Editor’s Note: The following article is part of our “Debunking the Lies” campaign. We aim to publish articles refuting mainstream lies told about immigrants, migrants, and refugees.
Sylvia Puente is the president and CEO of the Latino Policy Forum. A nonprofit that works for equity, justice, and economic prosperity for Latinos in Chicago and Illinois. Their work ranges from launching a voter outreach campaign to increase Latino voter participation, educating immigrants on their housing rights by informing them of tenant protections, housing laws, and policies, and strengthening relationships and collaboration between Black and Latino communities by co-hosting “Reimaging Unity in Black and Brown Communities in Chicago”
Our campaign focuses on the anti-immigrant rhetoric to expose the lies that both the Republican and Democratic parties are telling.
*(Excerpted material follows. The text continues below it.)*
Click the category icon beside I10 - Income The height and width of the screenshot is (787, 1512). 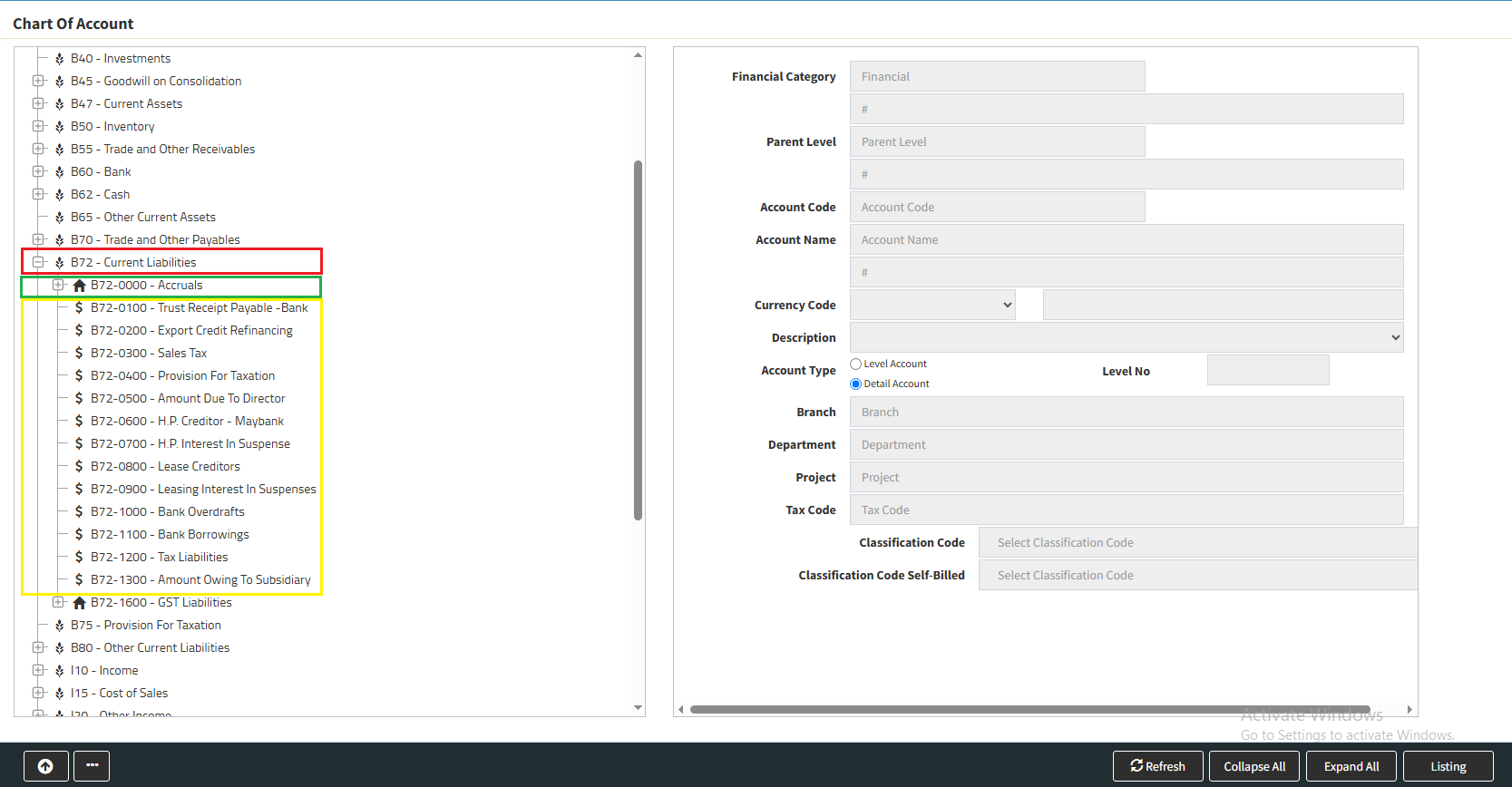[60, 671]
These lies have divided the Latino community against one another, with the wave of Venezuelan migrants arriving in Chicago and some of them getting work permits or financial help from the government, many long-time immigrants living in the city are spewing hate against Venezuelan families instead of speaking up against the broken immigration system the United States has created.
Sylvia Puente says she doesn’t like the word “fight for justice” as it eventually wears down the person fighting. Instead, she believes in the importance of “coming from a place of justice, equity, and love”. She has spent 40 years of her life trying to accomplish this and has successfully done many things for the Latino and Brown communities.
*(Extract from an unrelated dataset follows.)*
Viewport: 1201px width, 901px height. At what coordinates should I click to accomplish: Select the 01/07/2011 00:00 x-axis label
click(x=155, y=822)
- During the COVID-19 pandemic, she worked tirelessly by partnering to secure a state investment of $490 million in ARPA funds to provide Emergency Rental Assistance and Emergency Mortgage Assistance to more than 7,000 Latino households, and nearly 65,000 total households. Resources were available to all regardless of citizenship.
- Partnered to secure a $2.3 million increase in the Minority Teacher Illinois scholarship program to address the shortage of black male teachers and bilingual teachers.
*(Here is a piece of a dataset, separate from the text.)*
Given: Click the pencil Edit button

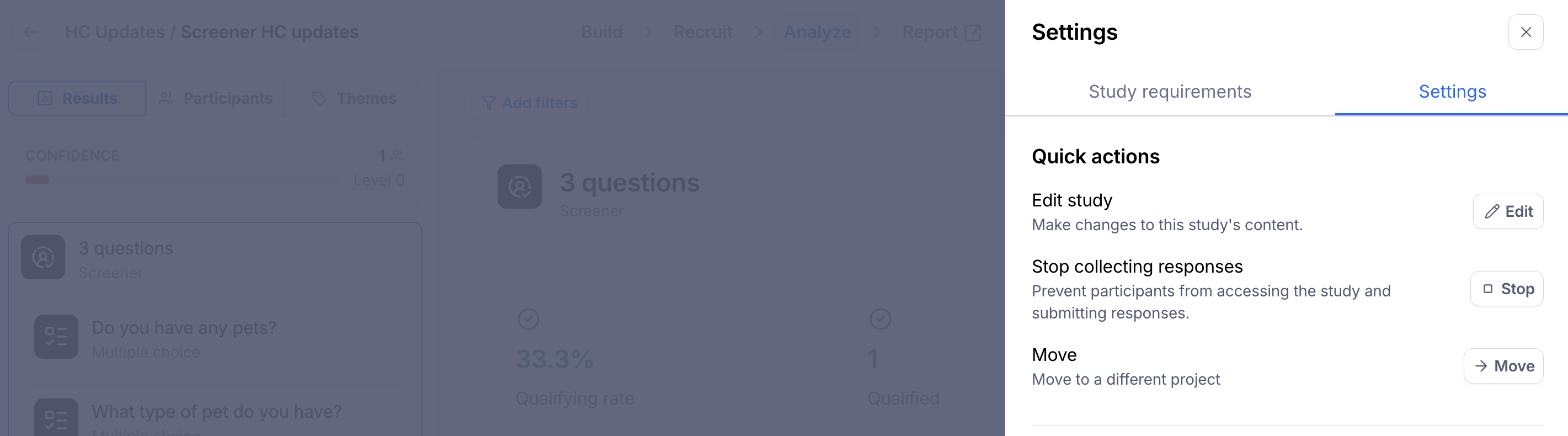Looking at the screenshot, I should point(1508,211).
- Partnered in groundbreaking conversation on anti-blackness in the Latino community, reaching over 8 thousand households across the United States and Mexico, in collaboration with Univision Chicago on a Facebook Live event in Spanish.
Sylvia’s and her team’s work is invaluable, as they continue to be advocates for policy change for the immigration community by strengthening the ties with other organizations with the same mission. Some of these include the Resurrection Project, Illinois Unidos, and Illinois Latino Agenda.
With the presidential elections coming up in November, we brought you this interview to inspire everyone to go out and vote. To those who aren’t able to, the power doesn’t stop there, Sylvia wants us to unite and advocate for one another. To join these conversations on equity and to educate one another on the importance of community. We shouldn’t look down on our neighbors, but instead, uplift them and realize that the United States government is the one who benefits from dividing us.